Microsoft Warns Web Shell Attacks That Maliciously Harness Servers Increased Dramatically In 2020
Web shells, as Microsoft describes, are just “a small piece of malicious code,” that “allows attackers to run commands on servers to steal data or use the server as launch pad for other activities like credential theft, lateral movement, deployment of additional payloads, or hands-on-keyboard activity.” If any vulnerability crops up on a web server, a malicious actor could take advantage of it to get a web shell on the box. While the simple answer would just be scanning through code to find things like web shells, the task is actually incredibly difficult. The code can blend in with everything else and only be 15 or fewer lines, even down to 5 or fewer lines depending on what is needed by the attacker.
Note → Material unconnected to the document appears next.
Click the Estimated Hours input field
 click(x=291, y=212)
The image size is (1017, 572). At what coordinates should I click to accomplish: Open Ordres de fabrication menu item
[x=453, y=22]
To help defend against these attacks, Microsoft Defender for Endpoint “uses a combination of durable protections that prevent web shell installation and behavior-based detections that identify related malicious activity.” In layman’s speak, Microsoft Defender For Endpoint can detect malicious behavior by analyzing processes and other things happening on a device with behavior inspection. While Microsoft Defender is nice, it cannot be the only line of defense, however. People who maintain web servers need to harden them against web shells by, as listed by Microsoft, keeping up to date on vulnerabilities and remediation practices, segmenting perimeter networks, turn on antivirus protection, and other good security practices.
Ultimately, even if you do not know what all of this is, it should be slightly concerning to know that attackers are out there and only ramping up operations. If you are an IT admin, it is time to batten down the hatches as the oncoming storm of hackers will only strengthen, and it is a matter of when not if.